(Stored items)
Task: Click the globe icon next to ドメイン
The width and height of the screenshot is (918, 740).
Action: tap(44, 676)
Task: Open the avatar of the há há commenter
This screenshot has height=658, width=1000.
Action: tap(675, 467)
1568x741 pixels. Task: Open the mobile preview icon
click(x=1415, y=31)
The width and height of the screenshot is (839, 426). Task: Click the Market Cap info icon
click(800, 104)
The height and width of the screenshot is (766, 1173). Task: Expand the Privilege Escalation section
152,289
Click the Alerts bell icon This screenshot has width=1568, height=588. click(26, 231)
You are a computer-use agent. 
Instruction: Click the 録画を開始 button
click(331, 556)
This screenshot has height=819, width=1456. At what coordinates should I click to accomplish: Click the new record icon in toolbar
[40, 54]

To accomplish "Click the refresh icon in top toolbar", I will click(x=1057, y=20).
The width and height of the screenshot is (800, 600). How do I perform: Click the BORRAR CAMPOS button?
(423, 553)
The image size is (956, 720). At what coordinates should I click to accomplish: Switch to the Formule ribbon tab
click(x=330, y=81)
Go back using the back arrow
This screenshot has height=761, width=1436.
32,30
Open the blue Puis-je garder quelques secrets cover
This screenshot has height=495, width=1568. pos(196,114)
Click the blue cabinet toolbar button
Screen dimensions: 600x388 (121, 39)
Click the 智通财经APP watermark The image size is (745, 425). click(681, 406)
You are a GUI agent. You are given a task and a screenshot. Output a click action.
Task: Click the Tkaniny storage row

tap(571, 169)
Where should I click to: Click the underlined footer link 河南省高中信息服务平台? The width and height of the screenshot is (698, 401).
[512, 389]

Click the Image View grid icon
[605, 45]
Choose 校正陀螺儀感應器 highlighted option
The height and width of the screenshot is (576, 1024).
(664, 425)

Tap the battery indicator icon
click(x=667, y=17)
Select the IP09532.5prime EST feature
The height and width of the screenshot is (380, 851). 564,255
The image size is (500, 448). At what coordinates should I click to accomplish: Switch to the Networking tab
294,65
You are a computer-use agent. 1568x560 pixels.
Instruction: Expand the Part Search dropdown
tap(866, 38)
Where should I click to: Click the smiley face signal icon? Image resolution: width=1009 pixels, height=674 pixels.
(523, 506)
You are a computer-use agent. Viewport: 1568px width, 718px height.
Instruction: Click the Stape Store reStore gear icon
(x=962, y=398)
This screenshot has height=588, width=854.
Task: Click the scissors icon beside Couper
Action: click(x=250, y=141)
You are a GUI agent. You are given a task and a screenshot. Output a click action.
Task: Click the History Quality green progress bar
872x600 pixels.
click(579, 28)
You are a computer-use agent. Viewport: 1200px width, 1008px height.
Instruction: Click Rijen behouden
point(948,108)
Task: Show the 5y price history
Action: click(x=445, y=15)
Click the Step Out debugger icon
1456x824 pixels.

__Exercise instructions__.
Copy all lines from the entries that contain the word "agent".

__Final answer__.
You are a computer-use agent. 
You are a GUI agent. You are given a task and a screenshot. Output a click action.
You are a computer-use agent. 1568x560 pixels.
You are a computer-use agent. Viewport: 1568px width, 718px height.
You are a GUI agent. You are given a task and a screenshot. Output a click action.
You are a computer-use agent. Viewport: 1200px width, 1008px height.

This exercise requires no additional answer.